I'm reading the 'Playback' novel by Raymond Chandler. Here below is the quote from the book I need some help with:
"Me and you could get along," Goble said indifferently, "if you had any brains."

"And if you had any manners and were six inches taller and had a different face and another name and didn't act as if you thought you could lick your weight in frog spawn. "
I don't get the part in bold well. Could you kindly reword it for me?
 
  • Q-cumber

    Senior Member
    It is just a phrase to mean that Goble acts arrogantly. It doesn't really mean anything and I've never heard it used before, but the format is very familiar.
    Hi bluegiraffe,

    Thanks for your prompt response. So, you don't understand the 'frog spawn' part either, do you? The general meaning of the phrase is pretty clear to me, but I'd like to get the details, so to speak..
     
    Last edited:

    bluegiraffe

    Senior Member
    English - England
    Well literally it means that he can lick the same weight in frog spawn as he is. So if he weighs 12 stone, he can lick 12 stone of frog spawn. But there is no real meaning to that!
     

    bibliolept

    Senior Member
    AE, Español
    I'm not certain what "frog spawn" is intended to communicate, but "lick" would mean to defeat in a combat. The "your weight in" construction is not uncommon to refer to fighting; I think the speaker is accusing the character of being pugnacious and arrogant.
     

    Cagey

    post mod (English Only / Latin)
    English - US
    Wouldn't "frog spawn" be tadpoles? These are very innocuous creatures, and would be especially ineffective in a fight, even if there were enough of them to equal Goble in weight.

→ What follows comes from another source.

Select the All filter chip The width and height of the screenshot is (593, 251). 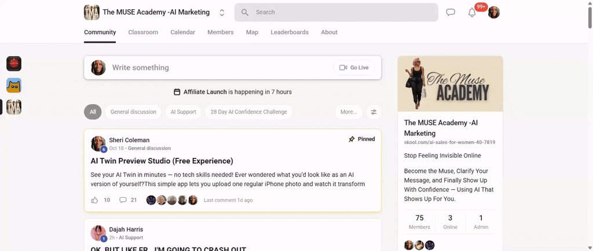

    The statement is not flattering to Goble.

    Chandler uses a mixture of street language and colorful variations on street idiom that he makes up himself.
     

    bibliolept

    Senior Member
    AE, Español
    Yes, I'd read "frog spawn" as tadpoles. But I read the whole phrase as meaning "you act as if you're very tough," which doesn't directly connect with "you can beat up a lot of tadpoles" to me. I suppose that making that seem like an accomplishment—or just the oddness of the image—adds to the mockery.
     

    cuchuflete

    Senior Member
    EEUU-inglés
    Sorry to disappoint those who think that frog spawn is tadpoles. Female frogs lay eggs,
    lots of them. Usually these are laid in water. Then her mate spews sperm over the eggs to fertilize them. Whether you prefer to think of frog spawn as the eggs, the sperm, or all of it together, the tadpoles don't develop for a while.

    The gist of the insult is that Goble is told he acts as if he (or she?) were strong enough to best a pile of gelatinous stuff in battle.
     

    Cagey

    post mod (English Only / Latin)
    English - US
    Yup, so it is.

    The "swarming brood; numerous progeny" definition would apply only if we weren't talking about amphibians (Dictionary.com). I didn't know about that more specific meaning.
     
    A standard expression describing toughness is "able to lick his weight in wildcats" -- that is, if the man weighs 200 pounds, he is able to face a number of ferocious wildcats who together weight 200 pounds and yet still defeat them. By turning the usual "wildcats" (or "alligators", or something else equally fierce) into the completely harmless "frogspawn" turns the description from admiration into mockery, as cuchu notes.